Scaling up AI/ML for cellular radio access
We are at the beginning of a revolution in cellular networks as AI/ML solutions for the air interface are poised to come to our phones and networks with the advent of 5G-Advanced. Nokia’s research results demonstrate substantial performance gains in terms of throughput (up to 30%), signaling overhead reduction (more than 30% reduction with the same performance), and other KPIs like energy efficiency, as explained in our previous blog. The technology revolution is real, but how do we get there in practice? Pure technology aside, the key to success is to develop solutions that are both economically and technically feasible to scale. In this blog, we will outline what it will take to succeed.
Figure 1. One-sided and two-sided AI/ML solutions in the mobile network air interface
AI/ML solutions for the air-interface can be categorized as shown in Figure 1. One-sided solutions assume the ML algorithm for a given feature is deployed at either the device side or the network side as, for example, in the beam prediction and positioning enhancement use cases. Two-sided solutions assume the ML algorithm is deployed in two parts and run jointly at both the device and network sides as, for example, in the device channel feedback ML-based compression use case. In this case, the device’s ML algorithm part compresses the channel state information (CSI) and the network’s ML algorithm part decompresses it to retrieve the CSI.
In order to ensure that different vendors’ ML implementations and algorithms for networks and devices work well together in all scenarios, standardization is required. Thus, Nokia is driving the work on a holistic standardized framework for 5G-Advanced in 3GPP, addressing both one-sided and two-sided solutions with control-plane signaling between the network and the device for the correct and controllable operation of the AI/ML solutions. This framework can be applied to any use case in the air interface and will be the foundation for the next generations of the AI-native air interface in 6G.
Specifically, lifecycle management (LCM) procedures will be introduced, addressing the different phases and requirements needed to enable an interoperable MLOps automation level in the radio – let’s call it Radio MLOps. This Radio MLOps should include procedures for data collection, development and testing, deployment, and operation and monitoring of ML solutions, as illustrated in Figure 2. Some of the procedures, like deployment, are mostly specific to the implementation. The framework provides device vendors, network vendors, and operators with the required tools for deploying and operating ML solutions in radio at scale — meaning hundreds and thousands of devices per cell with guaranteed interoperability.

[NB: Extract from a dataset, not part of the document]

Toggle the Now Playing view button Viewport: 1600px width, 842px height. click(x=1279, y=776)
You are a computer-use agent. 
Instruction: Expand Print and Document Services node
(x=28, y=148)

The different stages in this figure also indicate one of the key benefits of ML and data-driven solutions, which is the possibility of continual improvement of the underlying ML model based on data and monitoring. This will ensure it can adapt to a changing environment or conditions.
Figure 2. Standardized elements of Radio MLOps enable AI at scale in the air interface
To make this work, data needs to be collected for training, for inference, and for performance monitoring. The framework needs to ensure that operators have control about how, what, when, and for which use cases data is collected, in compliance with local data and privacy regulations and reflecting our Nokia vision on Responsible AI. The challenge, mainly for training data, is to do this is in a scalable and interoperable way, so that different parties get the data needed in a controlled and efficient manner. To this end, the following principles should be followed for training data collection procedures:
Ensure user security and privacy
Make data accessible by the subscribed parties
Operator needs to be aware of and control data collection
Minimize additional air-interface traffic
Design for extensibility and future evolution.

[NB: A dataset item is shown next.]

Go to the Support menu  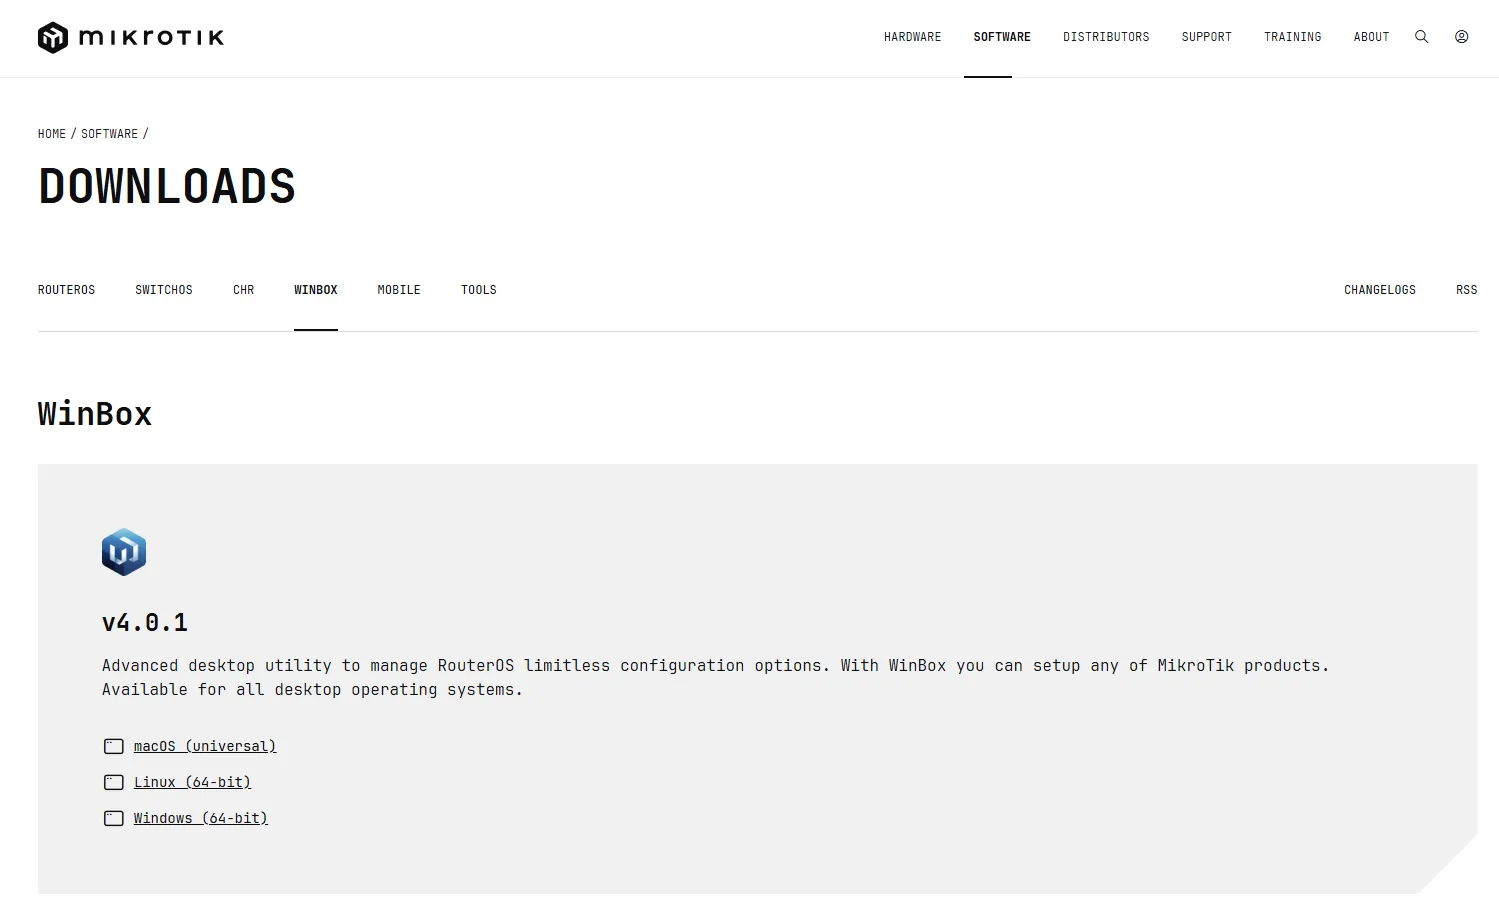[x=1206, y=37]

One of the challenges of ML solutions in the radio compared to non-ML solutions are testability and performance requirements. How to ensure that solutions with ML components behave as intended in all circumstances and scenarios? Fallback mechanisms with a minimum guaranteed performance can be one option, especially if the ML solution is employed for high performance premium services or devices. Solutions without a (legacy) fallback, however, will need to fulfill the strongest requirements as well.
Consequently, Nokia believes that both pre- and post-deployment performance validation mechanisms are required. The ML solutions are tested and validated as part of the usual ML algorithm development process, based on 3GPP minimum requirement and test specifications. This could also include requirements for delay budgets for activation, deactivation and switching of ML functionalities to ensure robust operation of the LCM procedures.
After the ML solutions are deployed in the devices and/or the network nodes, in-field, post-deployment monitoring and validation mechanisms are used to ensure reliable operations in real network deployments. Performance monitoring of ML functionalities is also needed to ensure robust operation in the field. It will be triggered whenever a performance degradation is detected, for example, because of data drift due to changing radio environments. The measured KPIs are use-case-specific and are collected along the already specified performance KPIs for existing non-ML solutions.
Going from ML-enabled to AI-native
MLOps enables organizations to develop, deploy and maintain machine learning models at scale and with greater efficiency. Additionally, AI/ML-based solutions have the potential to further extend the boundaries of performance of the air interface. We have outlined what it takes to deploy AI/ML solutions in the air interface at scale – a scalable and inter-operable AI/ML framework, future-proof, and ready for additional use cases in 6G and beyond. To this end, the standardization work in 5G-Advanced on ML enablers will pave the way for AI-native 6G, where AI and ML are considered from the start as key design principles of the system.